(Assignment):
Working line by line, output the entries below exactly as they appear.

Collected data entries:
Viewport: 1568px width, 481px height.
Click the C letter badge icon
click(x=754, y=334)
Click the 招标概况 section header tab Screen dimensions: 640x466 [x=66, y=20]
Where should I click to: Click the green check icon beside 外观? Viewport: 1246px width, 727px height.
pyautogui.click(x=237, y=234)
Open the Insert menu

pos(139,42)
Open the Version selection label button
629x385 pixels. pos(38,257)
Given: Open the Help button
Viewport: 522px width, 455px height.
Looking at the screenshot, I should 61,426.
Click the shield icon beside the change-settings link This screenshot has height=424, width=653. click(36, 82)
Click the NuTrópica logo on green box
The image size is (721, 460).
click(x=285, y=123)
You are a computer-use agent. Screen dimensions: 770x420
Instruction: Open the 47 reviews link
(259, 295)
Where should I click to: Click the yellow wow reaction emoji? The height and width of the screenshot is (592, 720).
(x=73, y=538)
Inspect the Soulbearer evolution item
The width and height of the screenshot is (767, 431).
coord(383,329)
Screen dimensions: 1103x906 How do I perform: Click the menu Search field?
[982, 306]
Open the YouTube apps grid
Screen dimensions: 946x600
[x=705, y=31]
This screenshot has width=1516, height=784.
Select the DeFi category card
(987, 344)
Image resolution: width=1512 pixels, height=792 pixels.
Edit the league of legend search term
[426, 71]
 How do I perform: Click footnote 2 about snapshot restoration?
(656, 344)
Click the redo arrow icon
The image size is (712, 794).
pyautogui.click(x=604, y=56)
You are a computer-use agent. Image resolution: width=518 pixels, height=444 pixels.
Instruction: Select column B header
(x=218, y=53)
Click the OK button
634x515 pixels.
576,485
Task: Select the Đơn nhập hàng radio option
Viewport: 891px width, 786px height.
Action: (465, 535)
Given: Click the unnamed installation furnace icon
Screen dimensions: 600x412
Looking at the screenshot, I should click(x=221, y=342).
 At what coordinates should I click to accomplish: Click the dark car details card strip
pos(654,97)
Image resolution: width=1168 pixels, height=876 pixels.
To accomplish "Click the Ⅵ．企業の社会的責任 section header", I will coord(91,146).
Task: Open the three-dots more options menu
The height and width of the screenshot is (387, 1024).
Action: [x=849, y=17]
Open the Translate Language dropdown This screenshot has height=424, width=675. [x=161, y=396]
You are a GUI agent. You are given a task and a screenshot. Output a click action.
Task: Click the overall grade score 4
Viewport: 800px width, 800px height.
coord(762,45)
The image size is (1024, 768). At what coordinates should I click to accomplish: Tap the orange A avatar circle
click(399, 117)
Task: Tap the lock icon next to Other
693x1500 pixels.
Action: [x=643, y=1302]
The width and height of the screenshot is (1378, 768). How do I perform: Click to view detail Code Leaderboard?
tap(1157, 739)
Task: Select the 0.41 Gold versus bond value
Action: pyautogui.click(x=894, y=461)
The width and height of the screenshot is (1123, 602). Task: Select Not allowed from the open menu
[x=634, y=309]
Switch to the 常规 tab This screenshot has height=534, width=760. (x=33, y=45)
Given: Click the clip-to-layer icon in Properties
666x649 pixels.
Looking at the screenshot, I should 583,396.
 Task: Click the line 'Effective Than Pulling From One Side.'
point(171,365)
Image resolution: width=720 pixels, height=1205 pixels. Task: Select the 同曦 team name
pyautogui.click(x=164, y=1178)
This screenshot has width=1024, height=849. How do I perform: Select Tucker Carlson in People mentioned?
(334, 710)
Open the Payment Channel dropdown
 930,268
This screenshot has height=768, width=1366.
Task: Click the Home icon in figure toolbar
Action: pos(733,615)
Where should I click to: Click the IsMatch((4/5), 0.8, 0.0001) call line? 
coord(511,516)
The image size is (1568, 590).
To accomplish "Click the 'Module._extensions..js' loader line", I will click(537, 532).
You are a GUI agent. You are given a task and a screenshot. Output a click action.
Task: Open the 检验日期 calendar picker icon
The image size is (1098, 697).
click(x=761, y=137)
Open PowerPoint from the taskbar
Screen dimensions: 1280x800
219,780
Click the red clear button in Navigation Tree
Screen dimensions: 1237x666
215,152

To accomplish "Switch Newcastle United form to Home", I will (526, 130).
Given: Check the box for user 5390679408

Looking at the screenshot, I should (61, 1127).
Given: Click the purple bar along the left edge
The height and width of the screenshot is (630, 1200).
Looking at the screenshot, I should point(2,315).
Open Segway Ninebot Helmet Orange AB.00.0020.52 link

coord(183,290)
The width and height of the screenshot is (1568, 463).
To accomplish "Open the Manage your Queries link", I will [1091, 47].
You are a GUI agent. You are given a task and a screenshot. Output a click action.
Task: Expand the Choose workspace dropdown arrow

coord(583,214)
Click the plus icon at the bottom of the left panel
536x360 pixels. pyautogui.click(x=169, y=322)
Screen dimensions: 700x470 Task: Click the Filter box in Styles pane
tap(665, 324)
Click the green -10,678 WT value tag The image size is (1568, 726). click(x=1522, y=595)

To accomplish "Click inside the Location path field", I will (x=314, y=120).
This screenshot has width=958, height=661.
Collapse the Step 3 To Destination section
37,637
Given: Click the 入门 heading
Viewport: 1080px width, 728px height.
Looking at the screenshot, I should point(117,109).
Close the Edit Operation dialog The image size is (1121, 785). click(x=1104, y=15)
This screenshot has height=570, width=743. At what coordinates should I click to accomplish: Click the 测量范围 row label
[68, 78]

(Response below):
Viewport: 1568px width, 481px height.
Click the C letter badge icon
click(x=754, y=334)
Click the 招标概况 section header tab Screen dimensions: 640x466 [x=66, y=20]
Where should I click to: Click the green check icon beside 外观? Viewport: 1246px width, 727px height.
pyautogui.click(x=237, y=234)
Open the Insert menu

pos(139,42)
Open the Version selection label button
629x385 pixels. pos(38,257)
Given: Open the Help button
Viewport: 522px width, 455px height.
Looking at the screenshot, I should 61,426.
Click the shield icon beside the change-settings link This screenshot has height=424, width=653. click(36, 82)
Click the NuTrópica logo on green box
The image size is (721, 460).
click(x=285, y=123)
You are a computer-use agent. Screen dimensions: 770x420
Instruction: Open the 47 reviews link
(259, 295)
Where should I click to: Click the yellow wow reaction emoji? The height and width of the screenshot is (592, 720).
(x=73, y=538)
Inspect the Soulbearer evolution item
The width and height of the screenshot is (767, 431).
coord(383,329)
Screen dimensions: 1103x906 How do I perform: Click the menu Search field?
[982, 306]
Open the YouTube apps grid
Screen dimensions: 946x600
[x=705, y=31]
This screenshot has width=1516, height=784.
Select the DeFi category card
(987, 344)
Image resolution: width=1512 pixels, height=792 pixels.
Edit the league of legend search term
[426, 71]
 How do I perform: Click footnote 2 about snapshot restoration?
(656, 344)
Click the redo arrow icon
The image size is (712, 794).
pyautogui.click(x=604, y=56)
You are a computer-use agent. Image resolution: width=518 pixels, height=444 pixels.
Instruction: Select column B header
(x=218, y=53)
Click the OK button
634x515 pixels.
576,485
Task: Select the Đơn nhập hàng radio option
Viewport: 891px width, 786px height.
Action: (465, 535)
Given: Click the unnamed installation furnace icon
Screen dimensions: 600x412
Looking at the screenshot, I should click(x=221, y=342).
 At what coordinates should I click to accomplish: Click the dark car details card strip
pos(654,97)
Image resolution: width=1168 pixels, height=876 pixels.
To accomplish "Click the Ⅵ．企業の社会的責任 section header", I will coord(91,146).
Task: Open the three-dots more options menu
The height and width of the screenshot is (387, 1024).
Action: [x=849, y=17]
Open the Translate Language dropdown This screenshot has height=424, width=675. [x=161, y=396]
You are a GUI agent. You are given a task and a screenshot. Output a click action.
Task: Click the overall grade score 4
Viewport: 800px width, 800px height.
coord(762,45)
The image size is (1024, 768). At what coordinates should I click to accomplish: Tap the orange A avatar circle
click(399, 117)
Task: Tap the lock icon next to Other
693x1500 pixels.
Action: [x=643, y=1302]
The width and height of the screenshot is (1378, 768). How do I perform: Click to view detail Code Leaderboard?
tap(1157, 739)
Task: Select the 0.41 Gold versus bond value
Action: pyautogui.click(x=894, y=461)
The width and height of the screenshot is (1123, 602). Task: Select Not allowed from the open menu
[x=634, y=309]
Switch to the 常规 tab This screenshot has height=534, width=760. (x=33, y=45)
Given: Click the clip-to-layer icon in Properties
666x649 pixels.
Looking at the screenshot, I should 583,396.
 Task: Click the line 'Effective Than Pulling From One Side.'
point(171,365)
Image resolution: width=720 pixels, height=1205 pixels. Task: Select the 同曦 team name
pyautogui.click(x=164, y=1178)
This screenshot has width=1024, height=849. How do I perform: Select Tucker Carlson in People mentioned?
(334, 710)
Open the Payment Channel dropdown
 930,268
This screenshot has height=768, width=1366.
Task: Click the Home icon in figure toolbar
Action: pos(733,615)
Where should I click to: Click the IsMatch((4/5), 0.8, 0.0001) call line? 
coord(511,516)
The image size is (1568, 590).
To accomplish "Click the 'Module._extensions..js' loader line", I will click(537, 532).
You are a GUI agent. You are given a task and a screenshot. Output a click action.
Task: Open the 检验日期 calendar picker icon
The image size is (1098, 697).
click(x=761, y=137)
Open PowerPoint from the taskbar
Screen dimensions: 1280x800
219,780
Click the red clear button in Navigation Tree
Screen dimensions: 1237x666
215,152

To accomplish "Switch Newcastle United form to Home", I will (526, 130).
Given: Check the box for user 5390679408

Looking at the screenshot, I should (61, 1127).
Given: Click the purple bar along the left edge
The height and width of the screenshot is (630, 1200).
Looking at the screenshot, I should point(2,315).
Open Segway Ninebot Helmet Orange AB.00.0020.52 link

coord(183,290)
The width and height of the screenshot is (1568, 463).
To accomplish "Open the Manage your Queries link", I will [1091, 47].
You are a GUI agent. You are given a task and a screenshot. Output a click action.
Task: Expand the Choose workspace dropdown arrow

coord(583,214)
Click the plus icon at the bottom of the left panel
536x360 pixels. pyautogui.click(x=169, y=322)
Screen dimensions: 700x470 Task: Click the Filter box in Styles pane
tap(665, 324)
Click the green -10,678 WT value tag The image size is (1568, 726). click(x=1522, y=595)

To accomplish "Click inside the Location path field", I will (x=314, y=120).
This screenshot has width=958, height=661.
Collapse the Step 3 To Destination section
37,637
Given: Click the 入门 heading
Viewport: 1080px width, 728px height.
Looking at the screenshot, I should point(117,109).
Close the Edit Operation dialog The image size is (1121, 785). click(x=1104, y=15)
This screenshot has height=570, width=743. At what coordinates should I click to accomplish: Click the 测量范围 row label
[68, 78]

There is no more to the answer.